Activity:
Return only those lines of the material that contain "width".

Start of Given records

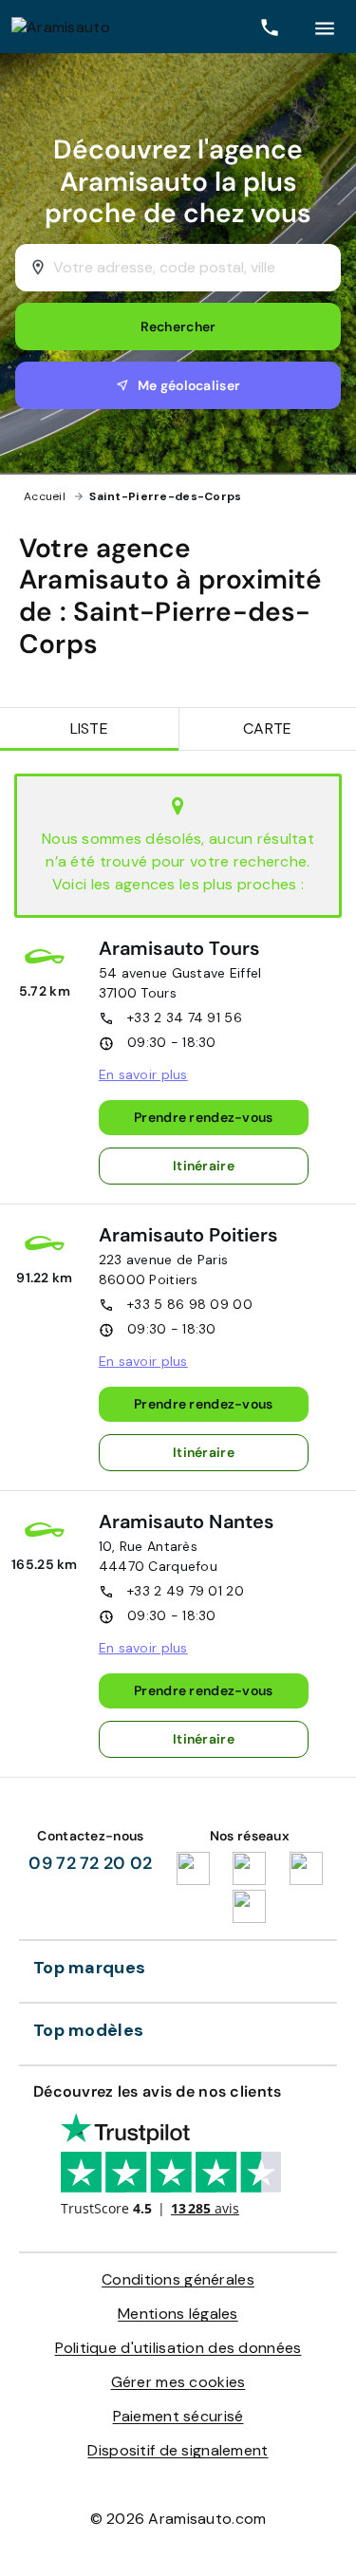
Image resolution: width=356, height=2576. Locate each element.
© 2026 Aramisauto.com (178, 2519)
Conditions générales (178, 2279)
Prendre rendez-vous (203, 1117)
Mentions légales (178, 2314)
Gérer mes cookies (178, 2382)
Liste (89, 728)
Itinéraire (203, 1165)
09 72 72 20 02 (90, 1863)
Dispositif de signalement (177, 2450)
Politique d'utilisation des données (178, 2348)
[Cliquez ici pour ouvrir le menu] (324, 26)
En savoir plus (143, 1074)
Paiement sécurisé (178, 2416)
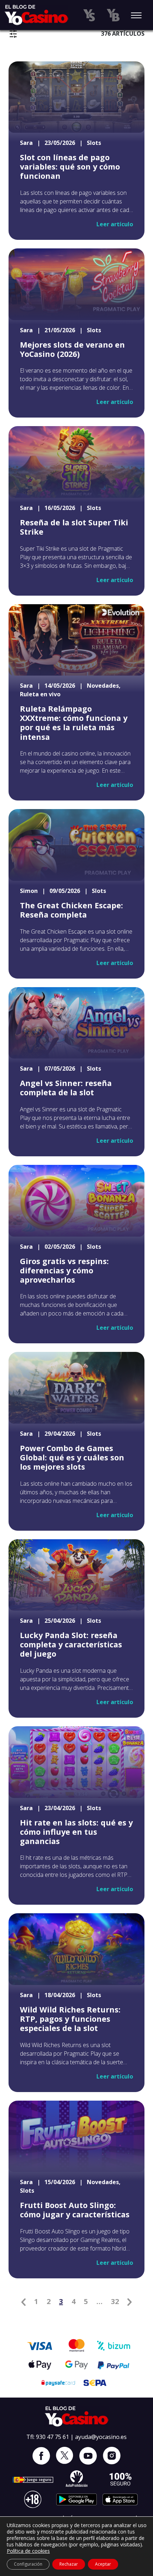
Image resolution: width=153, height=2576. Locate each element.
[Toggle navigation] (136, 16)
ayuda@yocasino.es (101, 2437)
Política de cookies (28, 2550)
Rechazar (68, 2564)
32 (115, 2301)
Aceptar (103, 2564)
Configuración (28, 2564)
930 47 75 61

End of Given records

Task output:
Image resolution: width=356, height=2576. Locate each element.
Image resolution: width=153, height=2576. Locate each element.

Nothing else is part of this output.